From 1ad48b2eaf643ace40ed523c00044622ba4e7f59 Mon Sep 17 00:00:00 2001
From: John Spray <john@neon.tech>
Date: Mon, 14 Apr 2025 11:57:17 +0100
Subject: [PATCH] docs/rfcs: add storage encryption key RFC

---
 docs/rfcs/2025-04-14-storage-keys.md | 244 +++++++++++++++++++++++++++
 1 file changed, 244 insertions(+)
 create mode 100644 docs/rfcs/2025-04-14-storage-keys.md

diff --git a/docs/rfcs/2025-04-14-storage-keys.md b/docs/rfcs/2025-04-14-storage-keys.md
new file mode 100644
index 0000000000..32494e03e3
--- /dev/null
+++ b/docs/rfcs/2025-04-14-storage-keys.md
@@ -0,0 +1,244 @@
+
+# Storage Encryption Key Management
+
+## Summary
+
+As a precursor to adding new encryption capabilities to Neon's storage services, this RFC proposes
+mechanisms for creating and storing fine-grained encryption keys for user data in Neon.  We aim
+to provide at least tenant granularity, but will use timeline granularity when it is simpler to do
+so.
+
+Out of scope:
+- We describe lifecycle of keys here but not the encryption of user data with these keys.

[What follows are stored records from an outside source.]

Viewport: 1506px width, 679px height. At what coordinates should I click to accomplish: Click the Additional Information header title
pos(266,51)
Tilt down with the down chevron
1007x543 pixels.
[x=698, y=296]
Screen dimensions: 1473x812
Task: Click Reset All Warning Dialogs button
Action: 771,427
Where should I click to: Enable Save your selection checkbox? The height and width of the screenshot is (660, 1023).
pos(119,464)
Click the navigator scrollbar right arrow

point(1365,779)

+- We describe an abstract KMS interface, but not particular platform implementations (such as how
+  to authenticate with KMS).
+
+## Terminology
+
+_wrapped/unwrapped_: a wrapped encryption key is a key encrypted by another key.  For example, the key for
+encrypting a timeline's pageserver data might be wrapped by some "root" key for the tenant's user account, stored in a KMS system.
+
+_key hierarchy_: the relationships between keys which wrap each other. For example, a layer file key might
+be wrapped by a pageserver timeline key, which is wrapped by a tenant's root key.
+
+## Design Choices
+
+Storage: S3 will be the store of record for wrapped keys
+
+Separate keys: Safekeeper and Pageserver will use independent keys.
+
+AES256: rather than building a generic system for keys, we will assume that all the keys
+we manage are AES256 keys -- this is the de-facto standard for enterprise data storage.
+
+Per-object keys: rather than encrypting data objects (layer files and segment files) with
+the tenant keys directly, they will be encrypted with separate keys.  This avoids cryptographic
+safety issues from re-using the same key for large quantities of potentially repetitive plaintext.
+
+Key storage is optional at a per-tenant granularity: eventually this would be on by default, but:
+- initially only some environments will have a KMS set up.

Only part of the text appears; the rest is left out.